2P-28 PDF
MALDI-MSを用いたヒト体液のハイスループット代謝物プロファイリング
Generally, it is known that there is no perfect MALDI matrix for ionizing all molecules, and ionizable molecular coverage of each matrix is limited. To obtain favorable MALDI matrix for detecting low-molecular-weight compounds from biofluids, we performed the matrix screening using more than 50 synthesized matrix library and commercially available matrix. As a result, 1,5-diaminonaphthalene (1,5-DAN) and synthesized matrix No. 19 (quinolone derivative) were found as favorable matrices for detecting several biofluid metabolites.

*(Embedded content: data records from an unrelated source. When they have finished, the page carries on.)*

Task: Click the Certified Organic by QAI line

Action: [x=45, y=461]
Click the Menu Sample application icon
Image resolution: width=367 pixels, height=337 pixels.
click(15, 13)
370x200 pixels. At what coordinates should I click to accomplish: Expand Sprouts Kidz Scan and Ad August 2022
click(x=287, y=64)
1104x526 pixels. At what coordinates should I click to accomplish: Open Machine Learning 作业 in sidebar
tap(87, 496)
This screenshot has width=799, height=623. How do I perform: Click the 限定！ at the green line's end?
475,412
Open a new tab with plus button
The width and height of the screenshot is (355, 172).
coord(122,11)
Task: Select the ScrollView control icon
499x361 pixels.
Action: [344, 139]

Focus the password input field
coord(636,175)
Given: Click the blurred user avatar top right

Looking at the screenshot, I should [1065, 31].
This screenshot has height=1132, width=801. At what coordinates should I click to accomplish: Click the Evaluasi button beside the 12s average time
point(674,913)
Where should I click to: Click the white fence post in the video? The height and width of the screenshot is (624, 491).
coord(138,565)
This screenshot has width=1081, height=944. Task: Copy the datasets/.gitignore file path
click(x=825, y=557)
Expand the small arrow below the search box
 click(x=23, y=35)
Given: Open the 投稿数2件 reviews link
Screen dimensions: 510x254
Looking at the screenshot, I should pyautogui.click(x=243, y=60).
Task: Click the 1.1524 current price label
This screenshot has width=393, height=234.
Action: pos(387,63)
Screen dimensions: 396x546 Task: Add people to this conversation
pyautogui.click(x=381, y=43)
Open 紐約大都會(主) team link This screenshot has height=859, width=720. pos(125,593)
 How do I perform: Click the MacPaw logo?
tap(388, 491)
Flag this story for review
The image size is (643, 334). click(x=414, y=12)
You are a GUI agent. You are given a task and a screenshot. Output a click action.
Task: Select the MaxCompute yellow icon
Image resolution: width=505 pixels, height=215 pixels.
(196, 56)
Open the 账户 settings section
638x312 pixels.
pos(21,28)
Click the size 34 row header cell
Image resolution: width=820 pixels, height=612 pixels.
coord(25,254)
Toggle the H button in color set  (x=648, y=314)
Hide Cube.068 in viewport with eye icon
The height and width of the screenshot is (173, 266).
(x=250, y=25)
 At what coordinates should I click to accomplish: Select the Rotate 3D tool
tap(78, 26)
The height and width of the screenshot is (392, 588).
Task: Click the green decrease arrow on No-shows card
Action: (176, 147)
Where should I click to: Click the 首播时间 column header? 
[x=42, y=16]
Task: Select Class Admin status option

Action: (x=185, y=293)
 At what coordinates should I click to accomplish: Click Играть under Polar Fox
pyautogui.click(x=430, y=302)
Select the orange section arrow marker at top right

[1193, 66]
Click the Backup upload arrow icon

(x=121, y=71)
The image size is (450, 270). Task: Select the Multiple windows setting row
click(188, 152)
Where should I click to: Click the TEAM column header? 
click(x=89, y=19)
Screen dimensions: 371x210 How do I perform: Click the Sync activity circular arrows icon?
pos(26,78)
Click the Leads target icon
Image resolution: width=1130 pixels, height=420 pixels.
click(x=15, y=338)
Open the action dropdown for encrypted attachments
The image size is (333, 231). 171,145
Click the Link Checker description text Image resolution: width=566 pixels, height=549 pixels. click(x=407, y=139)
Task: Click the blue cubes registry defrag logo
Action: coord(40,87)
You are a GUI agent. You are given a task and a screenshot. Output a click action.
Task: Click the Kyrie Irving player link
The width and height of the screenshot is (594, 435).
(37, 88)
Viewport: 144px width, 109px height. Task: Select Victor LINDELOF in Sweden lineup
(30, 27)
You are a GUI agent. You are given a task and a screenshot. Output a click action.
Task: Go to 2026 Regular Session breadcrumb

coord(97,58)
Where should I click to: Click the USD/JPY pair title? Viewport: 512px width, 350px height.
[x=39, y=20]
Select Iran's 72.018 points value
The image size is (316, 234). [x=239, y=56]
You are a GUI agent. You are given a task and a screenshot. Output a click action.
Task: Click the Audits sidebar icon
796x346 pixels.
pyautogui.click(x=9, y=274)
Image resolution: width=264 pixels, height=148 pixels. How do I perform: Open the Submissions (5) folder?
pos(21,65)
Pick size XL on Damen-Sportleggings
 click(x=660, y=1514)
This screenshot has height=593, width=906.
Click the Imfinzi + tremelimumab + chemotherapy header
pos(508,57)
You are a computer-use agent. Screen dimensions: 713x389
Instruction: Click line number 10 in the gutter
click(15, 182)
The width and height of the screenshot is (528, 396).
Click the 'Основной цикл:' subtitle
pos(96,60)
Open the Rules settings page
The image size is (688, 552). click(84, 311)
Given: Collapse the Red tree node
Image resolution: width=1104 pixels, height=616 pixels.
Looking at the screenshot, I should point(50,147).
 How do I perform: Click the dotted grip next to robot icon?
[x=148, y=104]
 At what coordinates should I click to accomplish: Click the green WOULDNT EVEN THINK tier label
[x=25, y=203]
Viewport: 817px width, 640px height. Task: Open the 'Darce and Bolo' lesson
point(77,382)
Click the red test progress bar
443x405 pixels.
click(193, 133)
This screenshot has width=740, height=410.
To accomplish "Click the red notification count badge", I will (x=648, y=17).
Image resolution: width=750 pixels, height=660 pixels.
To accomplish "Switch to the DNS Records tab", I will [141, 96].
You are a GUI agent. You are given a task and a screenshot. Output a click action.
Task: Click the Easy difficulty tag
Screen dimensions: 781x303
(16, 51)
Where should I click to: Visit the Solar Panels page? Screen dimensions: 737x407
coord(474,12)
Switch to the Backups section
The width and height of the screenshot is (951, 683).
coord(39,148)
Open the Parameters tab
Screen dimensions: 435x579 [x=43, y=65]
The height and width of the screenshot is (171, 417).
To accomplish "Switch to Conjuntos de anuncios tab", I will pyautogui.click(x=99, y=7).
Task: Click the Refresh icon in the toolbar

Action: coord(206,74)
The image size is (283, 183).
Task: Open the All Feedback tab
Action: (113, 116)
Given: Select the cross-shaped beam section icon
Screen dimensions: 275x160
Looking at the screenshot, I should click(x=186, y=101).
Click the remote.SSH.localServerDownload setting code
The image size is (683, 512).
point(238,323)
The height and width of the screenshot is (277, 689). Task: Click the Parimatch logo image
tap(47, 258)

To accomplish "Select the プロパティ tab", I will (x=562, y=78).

For high-throughput metabolite profiling, not only short analysis time but also high-throughput sample preparation method is important. We first investigated optimal sample preparation method (dilution rate of specimen, concentration of matrix, solvent of specimen and matrix). Then, we could find the best condition of sample preparation for high-throughput metabolite profiling of human biofluid by MALDI-MS. In this experiment, MALDI-MS analysis time is about 30 second and about 50 metabolite-derived peaks were obtained in a single run. The PCA score plots of obtained MS dataset from biofluids showed clear separation of clusters of healthy volunteers and diseases (breast and prostate cancer). Detailed results will be discussed in the session.